__WHAT YOU HAVE TO DO__
Report how many lines in the records hold the string "agent"; give the number and nothing else.

__DATA IN THIS EXERCISE__
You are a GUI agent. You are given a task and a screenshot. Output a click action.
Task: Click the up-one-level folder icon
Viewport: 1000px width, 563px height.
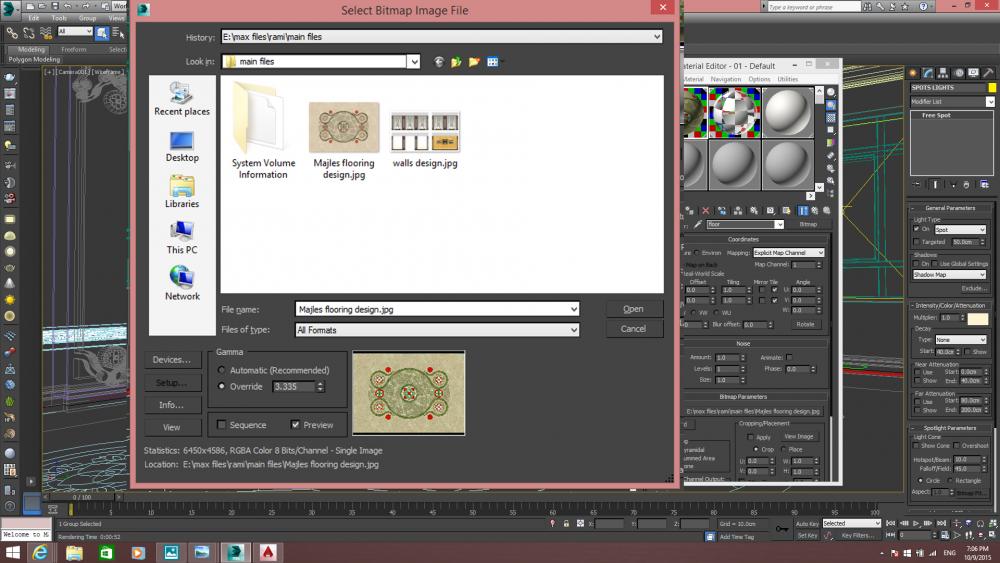(x=456, y=62)
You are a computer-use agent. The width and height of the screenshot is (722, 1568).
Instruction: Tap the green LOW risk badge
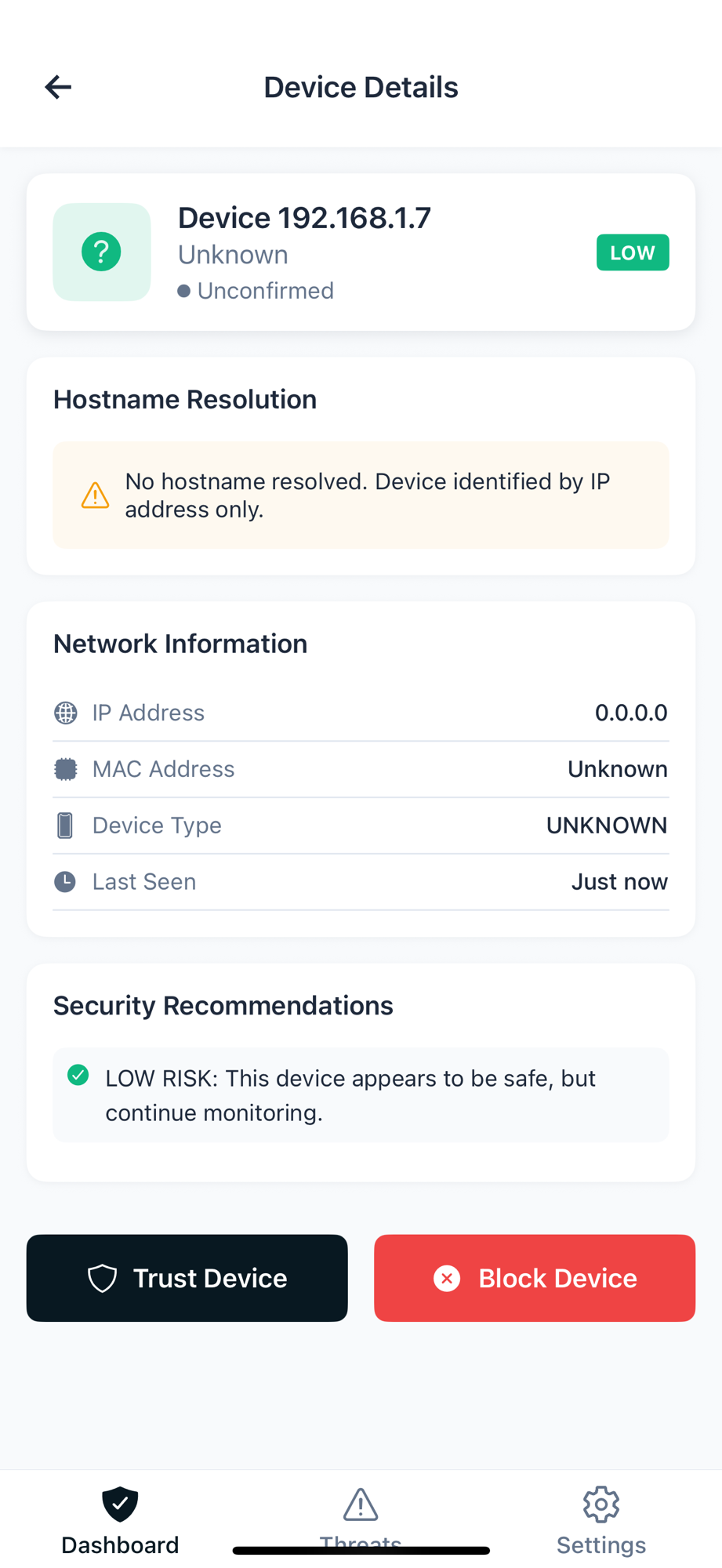(x=633, y=252)
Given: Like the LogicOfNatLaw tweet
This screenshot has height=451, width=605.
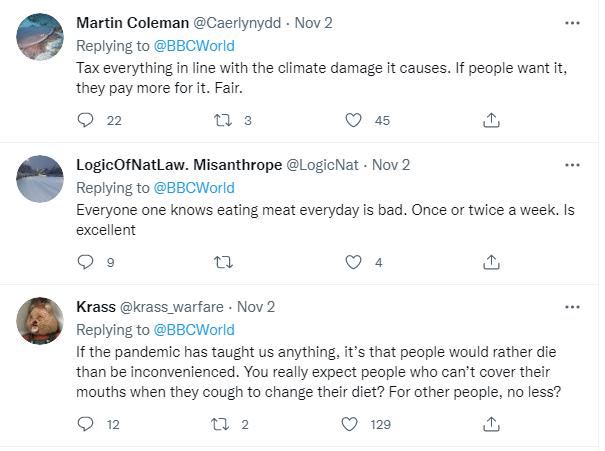Looking at the screenshot, I should click(352, 262).
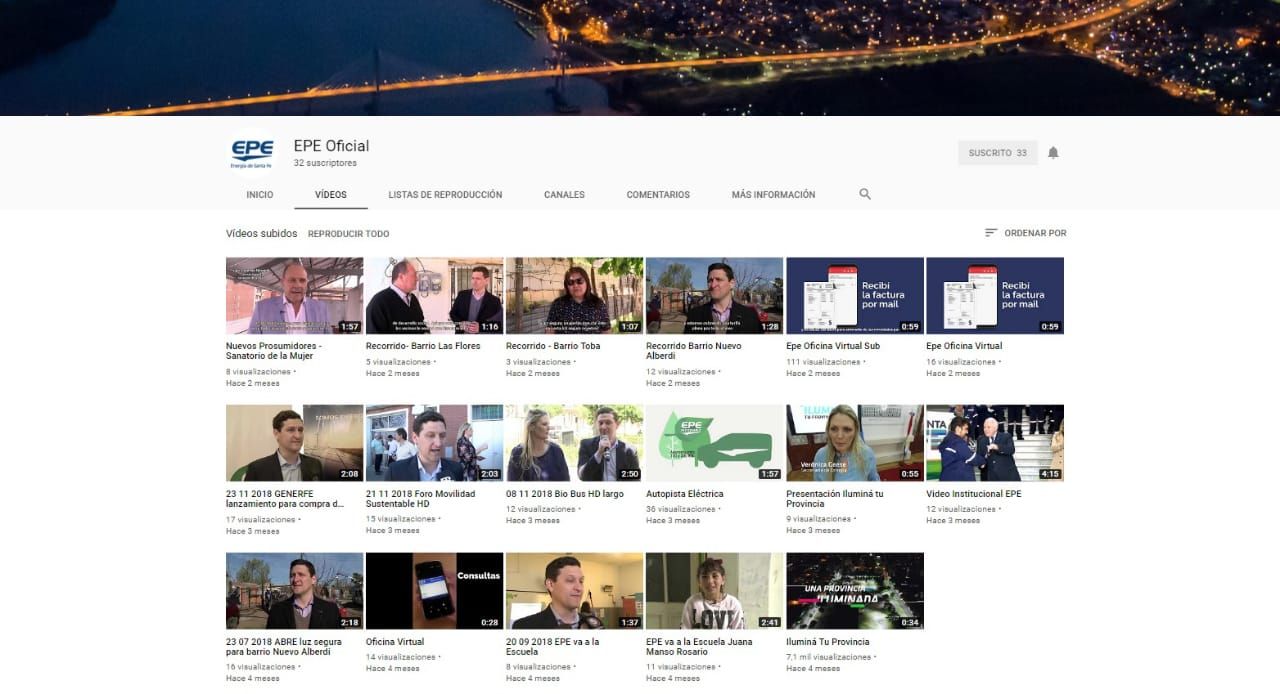Click the notification bell icon
1280x694 pixels.
pos(1053,153)
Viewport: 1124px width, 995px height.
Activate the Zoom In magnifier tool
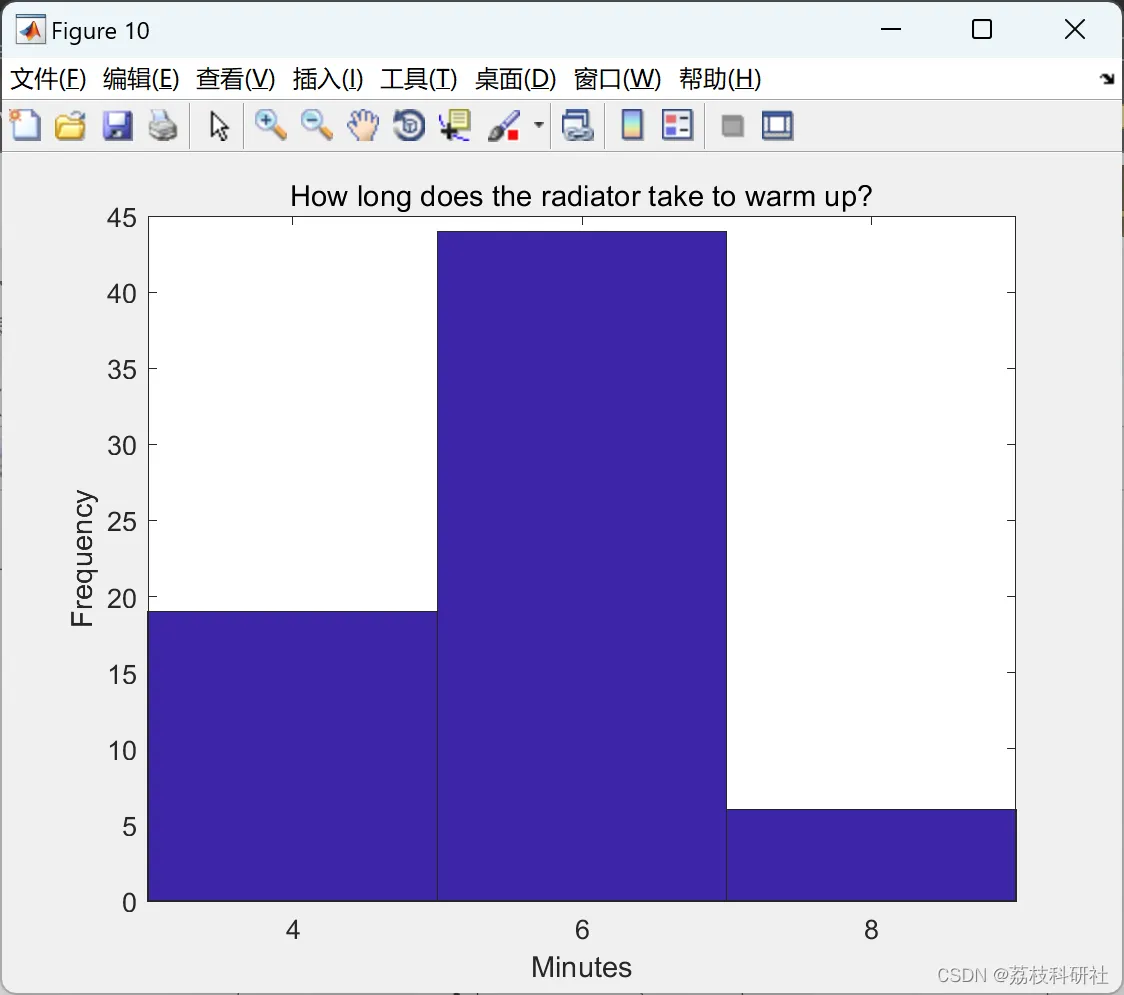[x=270, y=125]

__THE COMPLETED TASK__
2